12\. A Certain Wire A certain wire has a resistance \(R\). What is the resistance of a second wire, made of the same material, that is half as long and has half the diameter?

Short Answer

Expert verified
The resistance of the second wire is 8R.

Step by step solution

01

- Understanding Resistance

The resistance of a wire is defined by the formula: \( R = \rho \frac{L}{A} \) where \(R\) is the resistance, \(\rho\) is the resistivity of the material, \(L\) is the length, and \(A\) is the cross-sectional area.
02

- Length of Second Wire

The second wire is half as long as the first wire.
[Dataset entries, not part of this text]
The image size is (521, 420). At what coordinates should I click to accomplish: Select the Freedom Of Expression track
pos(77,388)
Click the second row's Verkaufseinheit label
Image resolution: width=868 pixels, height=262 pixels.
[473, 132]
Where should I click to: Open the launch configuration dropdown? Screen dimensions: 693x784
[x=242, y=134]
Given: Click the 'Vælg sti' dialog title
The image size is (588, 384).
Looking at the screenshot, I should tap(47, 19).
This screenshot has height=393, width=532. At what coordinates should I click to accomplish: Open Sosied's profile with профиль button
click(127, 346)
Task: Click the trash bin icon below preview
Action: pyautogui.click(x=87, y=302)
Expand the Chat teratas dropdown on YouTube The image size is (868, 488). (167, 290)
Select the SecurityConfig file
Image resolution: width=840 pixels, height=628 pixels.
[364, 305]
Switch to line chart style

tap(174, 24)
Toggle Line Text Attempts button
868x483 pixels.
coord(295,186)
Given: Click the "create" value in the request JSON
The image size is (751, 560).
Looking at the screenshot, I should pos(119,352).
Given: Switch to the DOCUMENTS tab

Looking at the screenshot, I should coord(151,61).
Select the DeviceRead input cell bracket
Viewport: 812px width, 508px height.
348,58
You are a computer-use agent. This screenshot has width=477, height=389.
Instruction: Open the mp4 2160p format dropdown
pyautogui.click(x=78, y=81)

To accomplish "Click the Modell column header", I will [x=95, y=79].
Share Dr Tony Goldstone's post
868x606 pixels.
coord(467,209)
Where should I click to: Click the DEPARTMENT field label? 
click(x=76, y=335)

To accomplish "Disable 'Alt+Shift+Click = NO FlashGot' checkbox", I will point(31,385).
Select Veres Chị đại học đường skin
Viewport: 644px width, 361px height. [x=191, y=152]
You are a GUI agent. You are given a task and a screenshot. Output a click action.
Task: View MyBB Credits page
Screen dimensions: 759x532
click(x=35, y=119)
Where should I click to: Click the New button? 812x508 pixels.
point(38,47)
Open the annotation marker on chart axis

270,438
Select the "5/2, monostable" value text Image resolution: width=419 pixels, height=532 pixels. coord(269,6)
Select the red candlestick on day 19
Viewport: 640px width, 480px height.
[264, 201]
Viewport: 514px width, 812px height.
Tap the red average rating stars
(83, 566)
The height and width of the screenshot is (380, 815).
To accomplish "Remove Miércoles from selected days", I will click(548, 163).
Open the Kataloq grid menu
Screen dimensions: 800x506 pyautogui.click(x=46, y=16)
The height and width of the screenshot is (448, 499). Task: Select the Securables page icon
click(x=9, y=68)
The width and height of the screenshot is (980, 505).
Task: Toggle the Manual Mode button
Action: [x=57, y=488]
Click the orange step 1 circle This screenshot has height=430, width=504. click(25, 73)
If the length of the first wire is \(L\), then the length of the second wire is \( \frac{L}{2} \).
03

- Diameter and Area of Second Wire

The second wire has half the diameter of the first wire. If the diameter of the first wire is \(d\), then the diameter of the second wire is \( \frac{d}{2} \). The cross-sectional area is given by \( A = \pi \left( \frac{d}{2} \right)^2 \). For the second wire, the new diameter is \( \frac{d}{2} \), so the cross-sectional area becomes: \( A_{new} = \pi \left( \frac{\frac{d}{2}}{2} \right)^2 = \pi \left( \frac{d}{4} \right)^2 = \frac{\pi d^2}{16} \).
04

- Resistance of the Second Wire

Using the resistance formula and substituting the new values: \( R_{new} = \rho \frac{L_{new}}{A_{new}} = \rho \frac{\frac{L}{2}}{\frac{\pi d^2}{16}} \), which simplifies to: \( R_{new} = \rho \frac{L}{2} \cdot \frac{16}{\pi d^2} = 8 \times \rho \frac{L}{\pi d^2} = 8R \). Thus, the resistance of the second wire is \(8R\).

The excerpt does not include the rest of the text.